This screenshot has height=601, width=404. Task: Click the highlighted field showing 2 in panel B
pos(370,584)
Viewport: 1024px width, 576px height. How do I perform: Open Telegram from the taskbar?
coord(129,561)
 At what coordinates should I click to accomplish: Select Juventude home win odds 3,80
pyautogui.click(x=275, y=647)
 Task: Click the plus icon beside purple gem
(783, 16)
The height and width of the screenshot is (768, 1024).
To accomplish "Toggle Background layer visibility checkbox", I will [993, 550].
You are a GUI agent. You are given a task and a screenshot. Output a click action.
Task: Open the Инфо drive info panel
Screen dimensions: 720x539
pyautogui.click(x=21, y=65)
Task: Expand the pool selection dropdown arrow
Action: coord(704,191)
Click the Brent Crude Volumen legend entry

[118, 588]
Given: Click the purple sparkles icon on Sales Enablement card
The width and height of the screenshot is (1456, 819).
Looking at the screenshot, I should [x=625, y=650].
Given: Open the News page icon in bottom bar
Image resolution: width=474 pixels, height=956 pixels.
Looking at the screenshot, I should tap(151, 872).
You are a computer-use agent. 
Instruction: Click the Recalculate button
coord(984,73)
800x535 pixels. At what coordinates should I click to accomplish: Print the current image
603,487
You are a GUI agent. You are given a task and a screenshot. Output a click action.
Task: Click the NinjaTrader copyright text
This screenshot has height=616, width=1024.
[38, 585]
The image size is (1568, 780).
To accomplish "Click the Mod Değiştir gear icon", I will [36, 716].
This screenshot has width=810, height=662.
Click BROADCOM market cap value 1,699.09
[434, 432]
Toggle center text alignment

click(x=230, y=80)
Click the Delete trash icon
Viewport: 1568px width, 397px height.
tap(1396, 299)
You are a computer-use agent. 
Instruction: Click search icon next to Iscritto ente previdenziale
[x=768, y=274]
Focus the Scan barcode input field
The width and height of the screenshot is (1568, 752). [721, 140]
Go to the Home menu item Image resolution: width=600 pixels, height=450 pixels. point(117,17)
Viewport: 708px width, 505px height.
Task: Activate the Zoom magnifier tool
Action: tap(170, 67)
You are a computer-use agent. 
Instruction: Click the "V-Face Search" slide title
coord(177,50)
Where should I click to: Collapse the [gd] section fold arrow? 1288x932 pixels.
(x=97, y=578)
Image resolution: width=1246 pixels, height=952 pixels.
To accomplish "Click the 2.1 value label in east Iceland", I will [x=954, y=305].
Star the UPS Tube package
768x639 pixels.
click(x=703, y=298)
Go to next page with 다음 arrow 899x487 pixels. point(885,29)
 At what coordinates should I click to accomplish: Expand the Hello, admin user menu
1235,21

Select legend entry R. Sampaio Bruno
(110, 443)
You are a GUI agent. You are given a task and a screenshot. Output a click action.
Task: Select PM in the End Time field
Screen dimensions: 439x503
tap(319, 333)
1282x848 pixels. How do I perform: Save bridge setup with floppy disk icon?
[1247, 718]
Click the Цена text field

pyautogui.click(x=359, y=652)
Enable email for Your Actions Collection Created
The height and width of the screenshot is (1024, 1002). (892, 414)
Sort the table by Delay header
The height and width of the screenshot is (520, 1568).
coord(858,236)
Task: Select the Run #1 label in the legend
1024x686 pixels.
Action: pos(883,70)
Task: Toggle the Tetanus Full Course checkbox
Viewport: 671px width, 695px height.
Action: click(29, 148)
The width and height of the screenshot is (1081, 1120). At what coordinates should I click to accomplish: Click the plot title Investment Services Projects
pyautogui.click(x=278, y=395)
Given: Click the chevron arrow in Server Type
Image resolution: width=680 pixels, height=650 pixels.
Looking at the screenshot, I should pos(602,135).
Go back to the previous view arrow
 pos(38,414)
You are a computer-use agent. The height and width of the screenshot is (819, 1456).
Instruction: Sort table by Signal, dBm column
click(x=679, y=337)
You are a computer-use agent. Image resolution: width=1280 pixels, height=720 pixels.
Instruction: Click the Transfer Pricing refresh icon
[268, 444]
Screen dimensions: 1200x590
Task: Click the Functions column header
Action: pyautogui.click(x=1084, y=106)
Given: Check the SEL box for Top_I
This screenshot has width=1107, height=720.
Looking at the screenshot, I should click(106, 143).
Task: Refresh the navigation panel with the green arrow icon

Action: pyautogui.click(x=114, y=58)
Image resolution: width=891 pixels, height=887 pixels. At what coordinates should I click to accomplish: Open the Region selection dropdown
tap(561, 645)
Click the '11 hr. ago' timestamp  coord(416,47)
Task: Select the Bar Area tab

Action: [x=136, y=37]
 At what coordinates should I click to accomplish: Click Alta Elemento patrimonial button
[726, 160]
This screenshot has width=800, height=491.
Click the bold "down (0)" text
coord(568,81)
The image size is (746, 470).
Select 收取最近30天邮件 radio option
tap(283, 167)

> Instructions for the task
Write out each entry above exactly as it is written.

> The answer
This screenshot has height=601, width=404. Task: Click the highlighted field showing 2 in panel B
pos(370,584)
Viewport: 1024px width, 576px height. How do I perform: Open Telegram from the taskbar?
coord(129,561)
 At what coordinates should I click to accomplish: Select Juventude home win odds 3,80
pyautogui.click(x=275, y=647)
 Task: Click the plus icon beside purple gem
(783, 16)
The height and width of the screenshot is (768, 1024).
To accomplish "Toggle Background layer visibility checkbox", I will [993, 550].
You are a GUI agent. You are given a task and a screenshot. Output a click action.
Task: Open the Инфо drive info panel
Screen dimensions: 720x539
pyautogui.click(x=21, y=65)
Task: Expand the pool selection dropdown arrow
Action: coord(704,191)
Click the Brent Crude Volumen legend entry

[118, 588]
Given: Click the purple sparkles icon on Sales Enablement card
The width and height of the screenshot is (1456, 819).
Looking at the screenshot, I should [x=625, y=650].
Given: Open the News page icon in bottom bar
Image resolution: width=474 pixels, height=956 pixels.
Looking at the screenshot, I should tap(151, 872).
You are a computer-use agent. 
Instruction: Click the Recalculate button
coord(984,73)
800x535 pixels. At what coordinates should I click to accomplish: Print the current image
603,487
You are a GUI agent. You are given a task and a screenshot. Output a click action.
Task: Click the NinjaTrader copyright text
This screenshot has height=616, width=1024.
[38, 585]
The image size is (1568, 780).
To accomplish "Click the Mod Değiştir gear icon", I will [36, 716].
This screenshot has width=810, height=662.
Click BROADCOM market cap value 1,699.09
[434, 432]
Toggle center text alignment

click(x=230, y=80)
Click the Delete trash icon
Viewport: 1568px width, 397px height.
tap(1396, 299)
You are a computer-use agent. 
Instruction: Click search icon next to Iscritto ente previdenziale
[x=768, y=274]
Focus the Scan barcode input field
The width and height of the screenshot is (1568, 752). [721, 140]
Go to the Home menu item Image resolution: width=600 pixels, height=450 pixels. point(117,17)
Viewport: 708px width, 505px height.
Task: Activate the Zoom magnifier tool
Action: tap(170, 67)
You are a computer-use agent. 
Instruction: Click the "V-Face Search" slide title
coord(177,50)
Where should I click to: Collapse the [gd] section fold arrow? 1288x932 pixels.
(x=97, y=578)
Image resolution: width=1246 pixels, height=952 pixels.
To accomplish "Click the 2.1 value label in east Iceland", I will [x=954, y=305].
Star the UPS Tube package
768x639 pixels.
click(x=703, y=298)
Go to next page with 다음 arrow 899x487 pixels. point(885,29)
 At what coordinates should I click to accomplish: Expand the Hello, admin user menu
1235,21

Select legend entry R. Sampaio Bruno
(110, 443)
You are a GUI agent. You are given a task and a screenshot. Output a click action.
Task: Select PM in the End Time field
Screen dimensions: 439x503
tap(319, 333)
1282x848 pixels. How do I perform: Save bridge setup with floppy disk icon?
[1247, 718]
Click the Цена text field

pyautogui.click(x=359, y=652)
Enable email for Your Actions Collection Created
The height and width of the screenshot is (1024, 1002). (892, 414)
Sort the table by Delay header
The height and width of the screenshot is (520, 1568).
coord(858,236)
Task: Select the Run #1 label in the legend
1024x686 pixels.
Action: pos(883,70)
Task: Toggle the Tetanus Full Course checkbox
Viewport: 671px width, 695px height.
Action: click(29, 148)
The width and height of the screenshot is (1081, 1120). At what coordinates should I click to accomplish: Click the plot title Investment Services Projects
pyautogui.click(x=278, y=395)
Given: Click the chevron arrow in Server Type
Image resolution: width=680 pixels, height=650 pixels.
Looking at the screenshot, I should pos(602,135).
Go back to the previous view arrow
 pos(38,414)
You are a computer-use agent. The height and width of the screenshot is (819, 1456).
Instruction: Sort table by Signal, dBm column
click(x=679, y=337)
You are a computer-use agent. Image resolution: width=1280 pixels, height=720 pixels.
Instruction: Click the Transfer Pricing refresh icon
[268, 444]
Screen dimensions: 1200x590
Task: Click the Functions column header
Action: pyautogui.click(x=1084, y=106)
Given: Check the SEL box for Top_I
This screenshot has width=1107, height=720.
Looking at the screenshot, I should click(106, 143).
Task: Refresh the navigation panel with the green arrow icon

Action: pyautogui.click(x=114, y=58)
Image resolution: width=891 pixels, height=887 pixels. At what coordinates should I click to accomplish: Open the Region selection dropdown
tap(561, 645)
Click the '11 hr. ago' timestamp  coord(416,47)
Task: Select the Bar Area tab

Action: [x=136, y=37]
 At what coordinates should I click to accomplish: Click Alta Elemento patrimonial button
[726, 160]
This screenshot has width=800, height=491.
Click the bold "down (0)" text
coord(568,81)
The image size is (746, 470).
Select 收取最近30天邮件 radio option
tap(283, 167)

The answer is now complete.